*** SUPPLIED PASSAGE Section Begins ***

Caverly leaned forward to interrupt, gesturing toward the defense attorneys: “Has anybody said that they are going to introduce an insanity defense?”

“Well,” Crowe answered, “what is the purpose of putting an expert on the stand?”

“They have a right to, in my opinion.”

“Aren’t they going into his mental condition?”

“Well, suppose they do?”

The court had not yet heard the psychiatric testimony, Caverly explained. Were the psychiatrists on the stand to show that Leopold and Loeb were insane? The court had not yet heard a single word of White’s testimony, and until he heard the testimony, he could not determine what it would be. “The defense hasn’t said they are going to put on alienists to show that these men are insane, and I don’t think that they are going to attempt to show that they are insane.”

“Well then what is the evidence for, what are they going to show?”

“You will have to listen to it.”

Crowe remained obdurate. He intended to push his point as far as it would go. He repeated his contention: only a jury could hear testimony regarding mental illness.

*** SUPPLIED PASSAGE Section Ends ***
*** RECORDS Section Begins ***

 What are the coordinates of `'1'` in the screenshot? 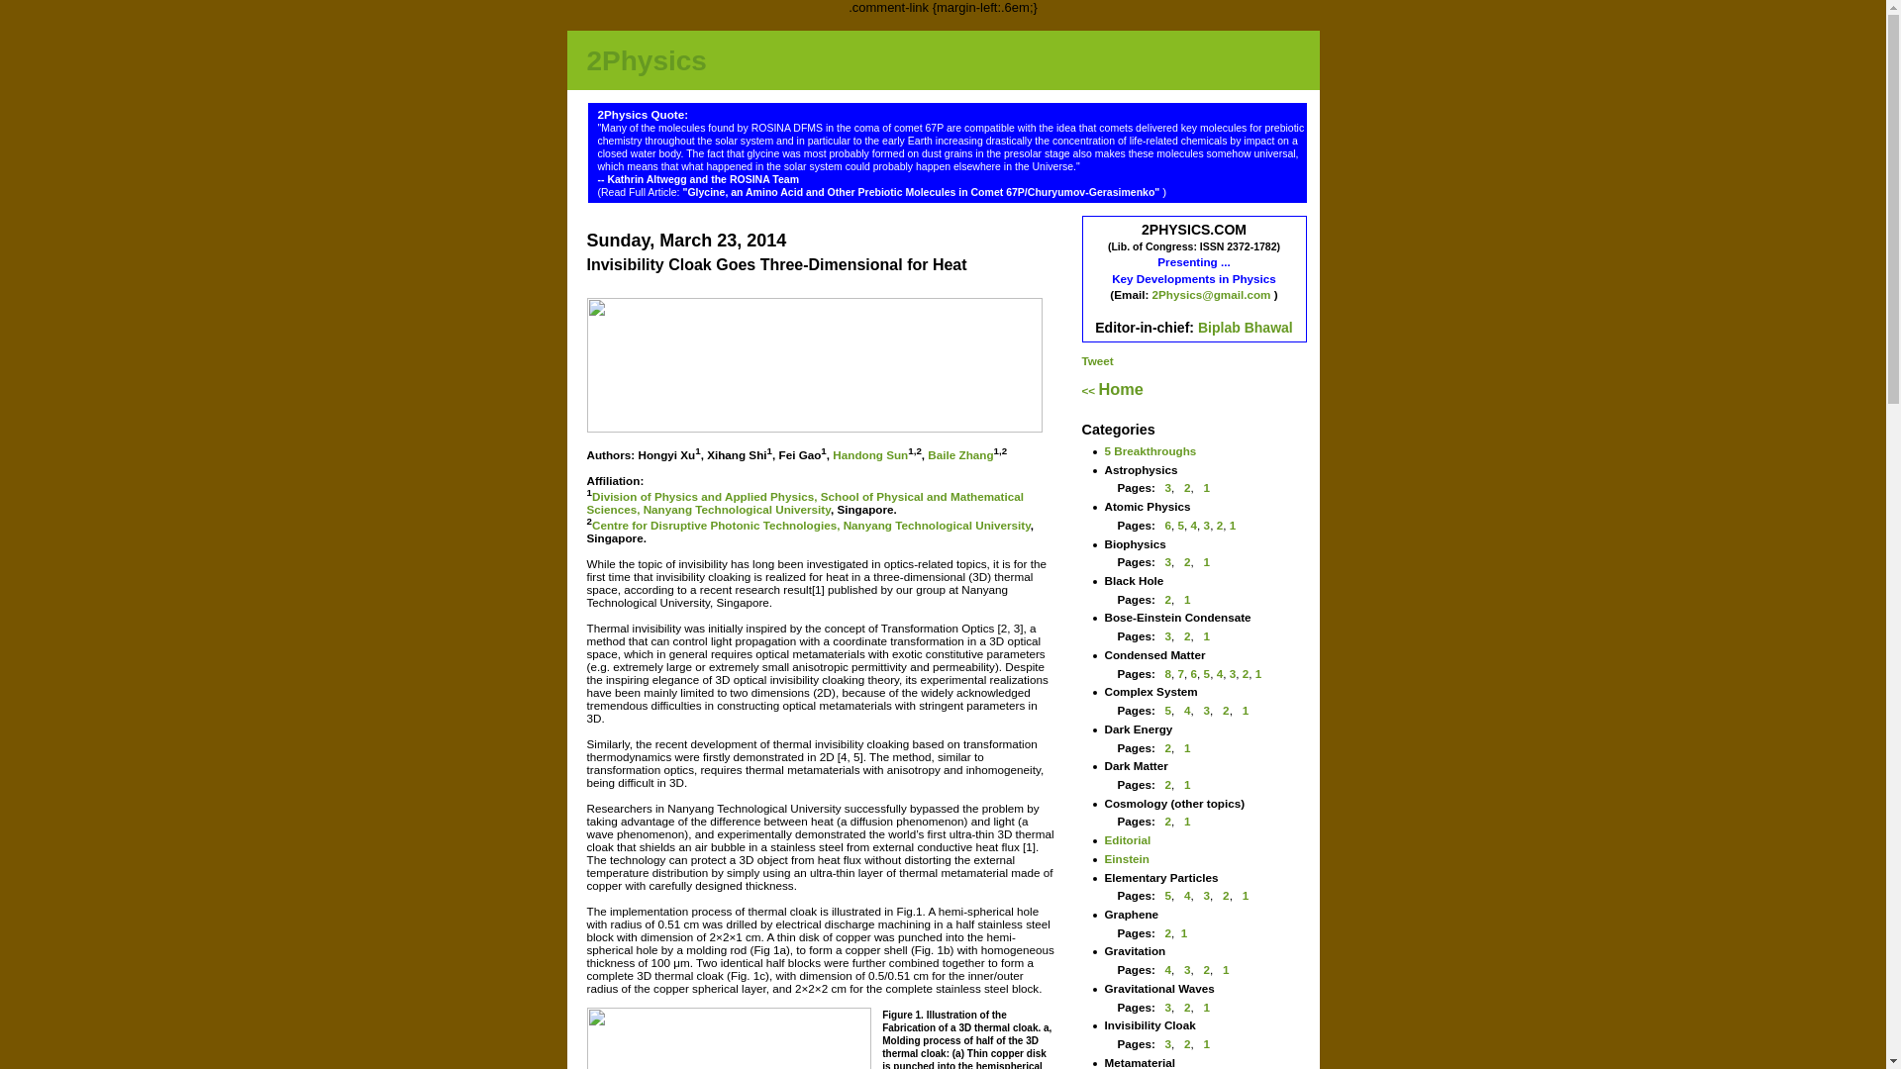 It's located at (1232, 524).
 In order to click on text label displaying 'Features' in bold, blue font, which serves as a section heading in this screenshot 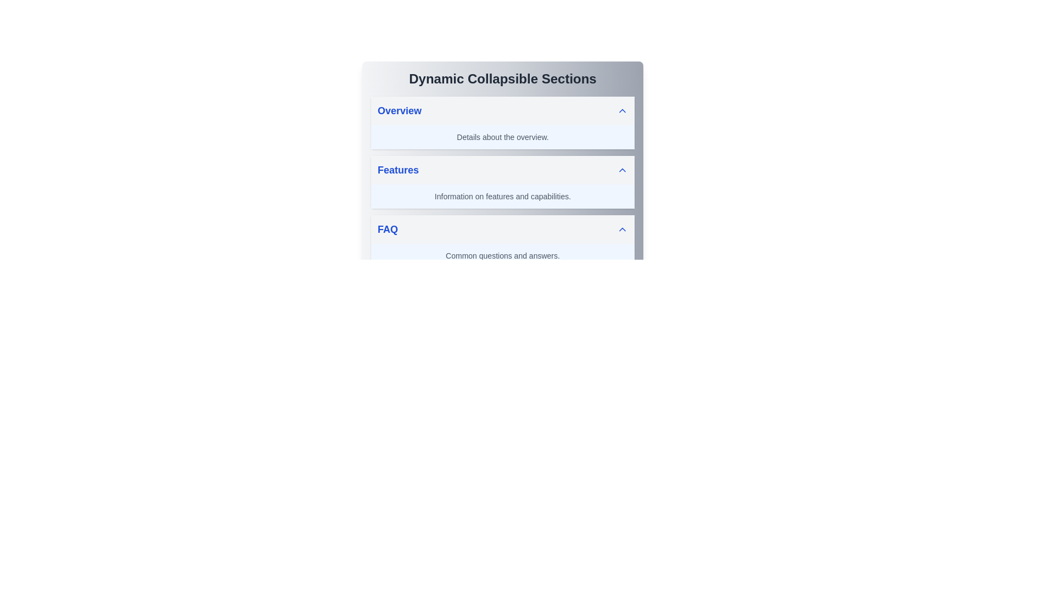, I will do `click(397, 170)`.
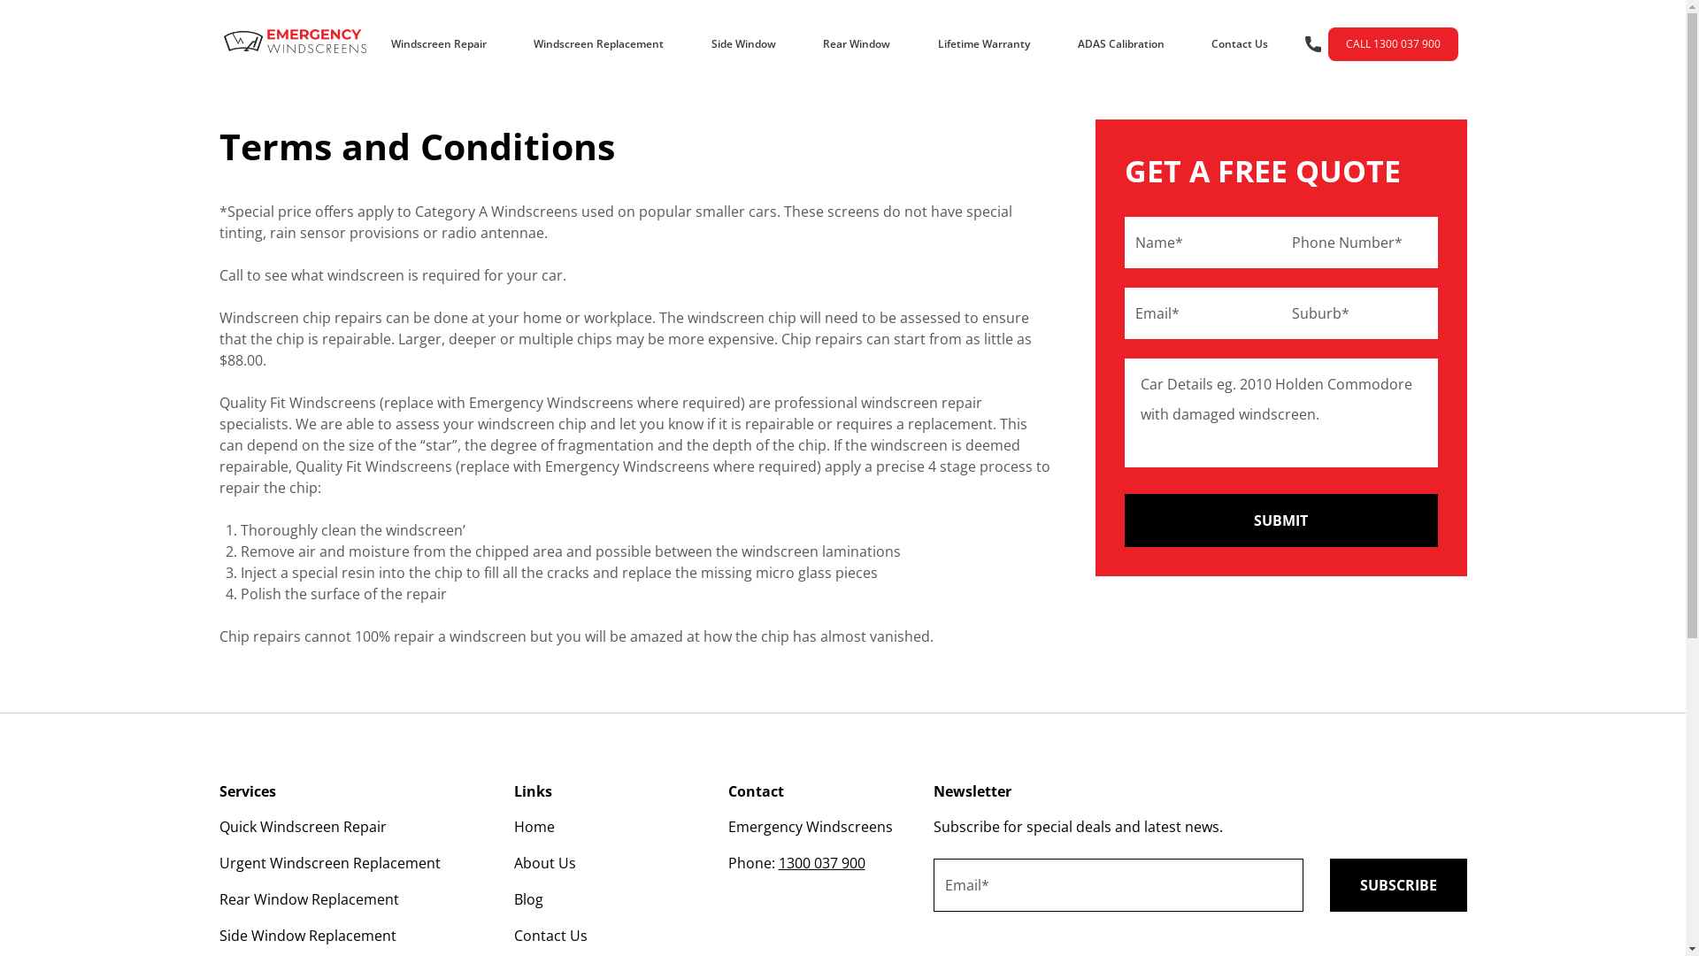  What do you see at coordinates (330, 862) in the screenshot?
I see `'Urgent Windscreen Replacement'` at bounding box center [330, 862].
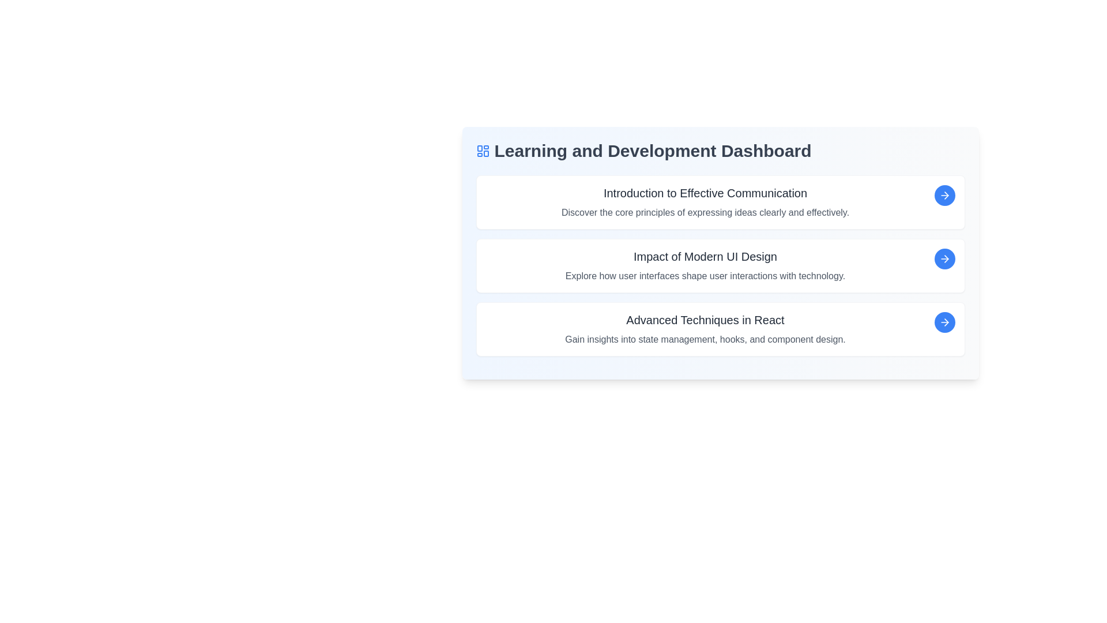 The height and width of the screenshot is (623, 1107). What do you see at coordinates (944, 258) in the screenshot?
I see `the navigation button in the 'Impact of Modern UI Design' section of the 'Learning and Development Dashboard'` at bounding box center [944, 258].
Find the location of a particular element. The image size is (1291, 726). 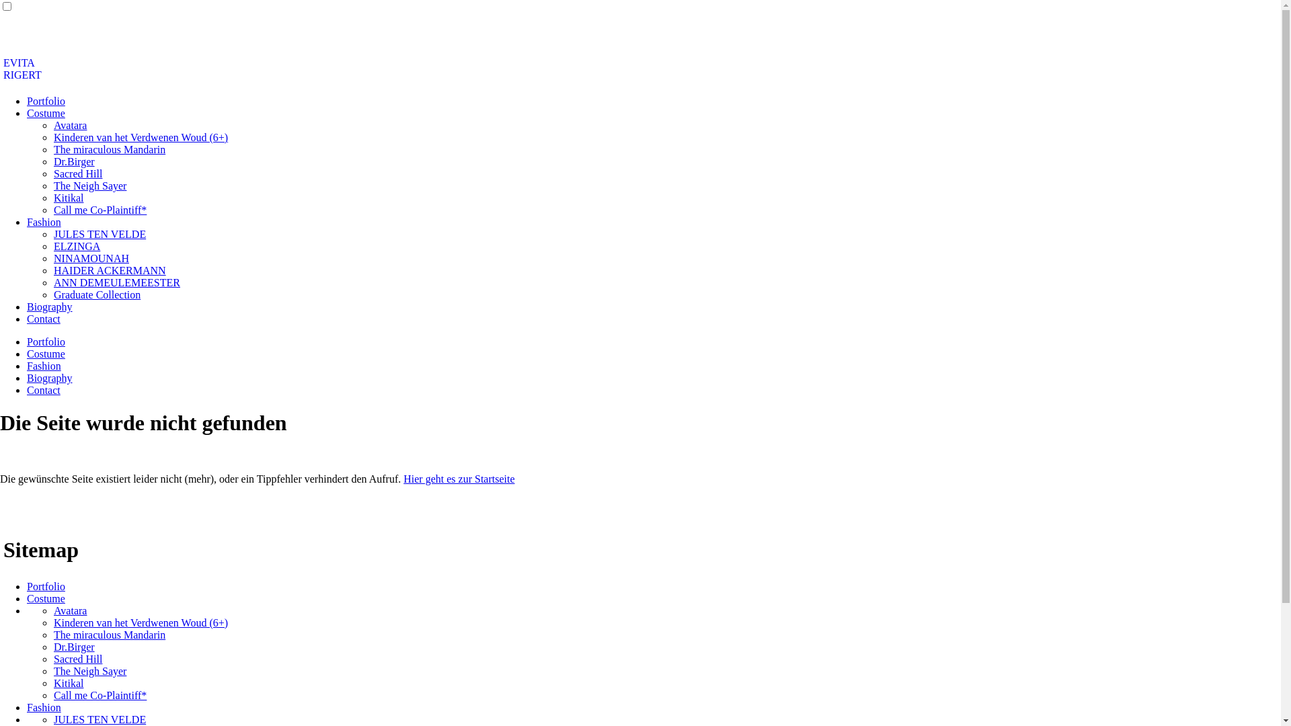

*** RECORDS Section Ends ***

# [YOUR ASSIGNMENT]
Please decide whether each statement below agrees with the courtroom passage, answering yes or no and quoting the words of the passage that settle it.
1. Caverly said he did not expect the defense to try to prove the men were insane.
2. The court had already heard part of White's testimony.
3. Crowe insisted that only a jury could hear testimony about mental illness.

# [RESULT OF THE EXERCISE]
1. Yes: "I don’t think that they are going to attempt to show that they are insane."
2. No: "The court had not yet heard a single word of White’s testimony"
3. Yes: "only a jury could hear testimony regarding mental illness."